Federica Sabbati: It is revolutionary, I think, from a global perspective. Europe has been on a path towards very clear goals in terms of CO2 reduction for some time. We know already where we are heading. But the fact that in Paris a global agreement was reached has since then brought more visibility to the issue of climate protection and climate change worldwide. It has sensitised more people. It was a very important signal to governments, politicians and industrial sectors.
It means there’ll be no more business as usual anymore. It’s a clear message. Energy efficiency is imperative and decarbonisation is the goal. Energy supply has to comply: electricity production needs to turn green and gas needs to be renewable. The HVAC industry has to contribute, too. The technologies that are put on the market need to comply. The challenge, however, is that we are talking about the building sector. And therefore, we are talking about having to reach and make a change in every single-family home.

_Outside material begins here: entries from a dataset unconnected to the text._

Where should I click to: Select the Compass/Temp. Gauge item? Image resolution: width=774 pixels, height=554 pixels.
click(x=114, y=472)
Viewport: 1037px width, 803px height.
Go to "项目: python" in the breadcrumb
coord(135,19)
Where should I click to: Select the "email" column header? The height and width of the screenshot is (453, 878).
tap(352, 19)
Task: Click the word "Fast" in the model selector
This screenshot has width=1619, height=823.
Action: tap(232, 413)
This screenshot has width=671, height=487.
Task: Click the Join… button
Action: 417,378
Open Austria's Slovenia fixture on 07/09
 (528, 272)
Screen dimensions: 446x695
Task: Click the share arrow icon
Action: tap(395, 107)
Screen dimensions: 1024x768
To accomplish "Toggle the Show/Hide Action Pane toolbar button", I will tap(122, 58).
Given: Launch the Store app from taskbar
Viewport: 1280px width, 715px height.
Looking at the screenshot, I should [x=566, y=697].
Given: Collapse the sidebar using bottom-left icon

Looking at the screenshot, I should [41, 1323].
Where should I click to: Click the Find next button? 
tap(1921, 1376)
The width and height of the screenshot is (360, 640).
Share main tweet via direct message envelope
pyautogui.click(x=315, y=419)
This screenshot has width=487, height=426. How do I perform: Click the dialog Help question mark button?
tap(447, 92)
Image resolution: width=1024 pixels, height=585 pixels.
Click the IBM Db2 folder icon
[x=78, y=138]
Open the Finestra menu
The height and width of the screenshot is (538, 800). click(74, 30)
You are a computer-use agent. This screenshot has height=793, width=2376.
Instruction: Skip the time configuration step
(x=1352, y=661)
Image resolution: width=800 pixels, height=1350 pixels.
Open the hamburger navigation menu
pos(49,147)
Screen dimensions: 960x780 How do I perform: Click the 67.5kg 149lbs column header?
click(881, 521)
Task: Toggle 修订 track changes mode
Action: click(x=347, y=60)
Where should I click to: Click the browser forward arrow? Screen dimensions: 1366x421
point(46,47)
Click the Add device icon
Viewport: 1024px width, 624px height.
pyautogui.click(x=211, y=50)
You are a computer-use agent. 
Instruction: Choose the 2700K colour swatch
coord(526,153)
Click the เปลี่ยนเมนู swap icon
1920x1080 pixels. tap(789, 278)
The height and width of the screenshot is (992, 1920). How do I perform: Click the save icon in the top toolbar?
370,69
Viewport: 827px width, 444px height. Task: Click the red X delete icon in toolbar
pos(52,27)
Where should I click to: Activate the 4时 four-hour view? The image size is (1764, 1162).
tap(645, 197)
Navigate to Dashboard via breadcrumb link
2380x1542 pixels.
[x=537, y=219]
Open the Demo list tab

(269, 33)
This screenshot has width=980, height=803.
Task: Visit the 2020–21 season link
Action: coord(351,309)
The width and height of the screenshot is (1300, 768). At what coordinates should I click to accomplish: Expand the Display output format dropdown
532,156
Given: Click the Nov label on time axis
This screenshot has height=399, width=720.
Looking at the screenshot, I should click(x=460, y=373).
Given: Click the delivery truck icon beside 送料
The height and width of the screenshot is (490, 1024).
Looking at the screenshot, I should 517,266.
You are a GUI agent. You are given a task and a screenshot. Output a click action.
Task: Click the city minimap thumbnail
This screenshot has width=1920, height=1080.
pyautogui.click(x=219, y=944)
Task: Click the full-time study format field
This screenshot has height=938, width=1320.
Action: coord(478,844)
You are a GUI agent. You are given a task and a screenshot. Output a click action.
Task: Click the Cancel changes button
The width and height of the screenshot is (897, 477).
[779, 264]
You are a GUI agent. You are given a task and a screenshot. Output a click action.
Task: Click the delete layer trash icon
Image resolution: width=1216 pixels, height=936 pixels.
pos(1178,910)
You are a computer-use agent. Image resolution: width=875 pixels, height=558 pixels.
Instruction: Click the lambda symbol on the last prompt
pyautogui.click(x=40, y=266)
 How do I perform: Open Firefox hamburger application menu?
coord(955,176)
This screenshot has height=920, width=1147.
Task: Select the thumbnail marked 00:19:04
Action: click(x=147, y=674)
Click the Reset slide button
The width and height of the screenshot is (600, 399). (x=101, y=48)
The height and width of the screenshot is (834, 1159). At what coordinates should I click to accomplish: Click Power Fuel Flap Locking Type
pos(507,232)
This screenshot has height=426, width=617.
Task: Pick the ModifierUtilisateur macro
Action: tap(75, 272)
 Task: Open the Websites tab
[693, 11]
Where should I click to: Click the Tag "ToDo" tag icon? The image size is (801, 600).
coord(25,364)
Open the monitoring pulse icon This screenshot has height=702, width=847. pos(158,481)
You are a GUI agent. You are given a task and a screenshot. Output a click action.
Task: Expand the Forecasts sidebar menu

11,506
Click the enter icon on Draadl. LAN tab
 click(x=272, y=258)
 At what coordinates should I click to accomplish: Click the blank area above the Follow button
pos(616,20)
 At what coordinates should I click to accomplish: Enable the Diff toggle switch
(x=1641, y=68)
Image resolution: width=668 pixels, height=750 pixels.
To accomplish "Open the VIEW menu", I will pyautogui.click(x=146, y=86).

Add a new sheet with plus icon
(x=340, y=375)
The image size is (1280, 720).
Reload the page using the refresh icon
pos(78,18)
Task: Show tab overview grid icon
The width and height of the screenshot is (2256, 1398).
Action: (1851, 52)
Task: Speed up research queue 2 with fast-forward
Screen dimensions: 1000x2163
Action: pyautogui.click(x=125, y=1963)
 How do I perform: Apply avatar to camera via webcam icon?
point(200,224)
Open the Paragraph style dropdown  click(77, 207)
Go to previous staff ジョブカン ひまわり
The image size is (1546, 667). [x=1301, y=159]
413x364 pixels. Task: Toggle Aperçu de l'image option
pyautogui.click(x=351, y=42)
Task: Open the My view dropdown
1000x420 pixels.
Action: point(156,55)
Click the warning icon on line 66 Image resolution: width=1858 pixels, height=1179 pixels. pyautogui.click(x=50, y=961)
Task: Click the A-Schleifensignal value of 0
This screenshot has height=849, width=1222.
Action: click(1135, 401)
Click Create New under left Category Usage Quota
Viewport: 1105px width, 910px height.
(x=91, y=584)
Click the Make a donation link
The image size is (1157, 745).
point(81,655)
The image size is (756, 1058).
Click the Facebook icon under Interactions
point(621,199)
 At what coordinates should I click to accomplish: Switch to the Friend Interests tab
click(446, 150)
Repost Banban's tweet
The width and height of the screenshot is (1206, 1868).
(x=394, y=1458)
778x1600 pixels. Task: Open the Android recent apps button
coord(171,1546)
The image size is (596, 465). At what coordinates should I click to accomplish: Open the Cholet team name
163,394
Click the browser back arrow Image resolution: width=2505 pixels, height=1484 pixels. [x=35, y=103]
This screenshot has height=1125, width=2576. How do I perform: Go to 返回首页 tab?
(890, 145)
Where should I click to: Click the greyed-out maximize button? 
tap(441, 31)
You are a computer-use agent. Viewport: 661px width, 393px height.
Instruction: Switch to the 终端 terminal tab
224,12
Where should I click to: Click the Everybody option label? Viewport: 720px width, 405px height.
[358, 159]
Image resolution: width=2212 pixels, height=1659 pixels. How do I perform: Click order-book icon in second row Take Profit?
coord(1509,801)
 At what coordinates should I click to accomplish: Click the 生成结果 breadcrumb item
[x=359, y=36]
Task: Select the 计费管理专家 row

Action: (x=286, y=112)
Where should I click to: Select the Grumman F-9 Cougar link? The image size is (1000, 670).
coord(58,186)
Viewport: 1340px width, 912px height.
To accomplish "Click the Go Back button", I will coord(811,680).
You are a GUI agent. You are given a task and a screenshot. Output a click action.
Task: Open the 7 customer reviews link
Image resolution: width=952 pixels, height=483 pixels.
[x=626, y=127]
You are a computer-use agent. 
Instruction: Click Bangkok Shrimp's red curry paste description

The point of departure is that for decarbonisation you will have to include the building sector into the plan. Not just the transport sector, industry and electricity generation. The strategy focuses on buildings because of the total amount of their energy consumption and, accordingly, the potential for energy savings. A second reason was that at a national level in Europe, hardly any country had a strategy of its own.
The main pillars are the Energy Performance of Buildings Directive (EPBD), the Energy Efficiency Directive and the Renewable Energy Directive. The EU sets targets, intermediate and long-term, including sectorial targets. Increase of energy efficiency is the biggest lever in the building sector, as it will decrease CO2 emissions and in parallel increase the share of renewable energy use in heating. Member states are pushed to create national alliances that focus on the renovation of the building stock across Europe. A large part of the buildings in Europe were built before the 1950s or 1960s, when there were few energy regulations for buildings, if any.
The review of these directives is to be adopted in 2018. There is a mix of mandatory targets and recommendations, because the economic situation of every country is different, of course. The resources and infrastructure are very different. If you look at Germany, it is very much a gas-based infrastructure. If you look at France, it is very much electricity-based due to their nuclear production. So, no one solution fits all.
We see the modernisation of the heating stock as a main priority that we have to deal with as an industry. We need to make sure that people are aware of energy efficiency. We recently suggested the introduction of an energy label, not just for new products but also for older, installed appliances. This would raise consumer awareness. We already have this energy label for older appliances in Germany, Austria and in the UK. Many other countries in Europe are considering adopting it.
The focus needs to be on consumer awareness, the role of installers, and financing of the investment costs – because a heat pump simply costs much more than a boiler. Like I said, people need to know how efficient or inefficient their current heating system is. Therefore, installers have an especially important role because they advise consumers and can push for modernisation of the old stock through the promotion of efficient and renewable-based technologies such as heat pumps. Partnerships – private and public, companies and policymakers – can be a winning solution to that end.
Different countries have invested in different technologies and in different infrastructures for energy generation. In the north of Europe, of course, renewable electricity is more common. Investments in green energies have been made for 20 or 30 years. In other parts, such as Italy for example, there have been big investments made in the production and infrastructure of gas. And then you have countries such as Poland relying very much on coal. The disparity and the sources of energy are very much linked to the natural resources of a country.
It’s very clear to everybody who works in the field of energy in Europe, that despite differences we have a serious problem with climate change and therefore we have to change the way we produce and use energy. The suppliers of gas and electricity have in many cases increased their attention on alter- native ways of producing their energy. They are taking new approaches: gas becomes biogas, for example from agricultural manure, or green hydrogen. Oil becomes bio oil. And electricity becomes green. But no energy transition happens overnight. It is a very long road.
To be honest, if you had asked me a few months ago, maybe a couple of years ago, I would have said something different. But there are some developments which I find quite relevant. There is increased attention on renewable gas, whether it is hydrogen or power to gas. I see more heat pumps than today, more hybrids, more smart heating systems. I don’t see – to be honest – that it’s all going to be based on electricity, for example, or all on gas. The heating market in 2050 is going to be very different from what it was in 1950. That’s for sure.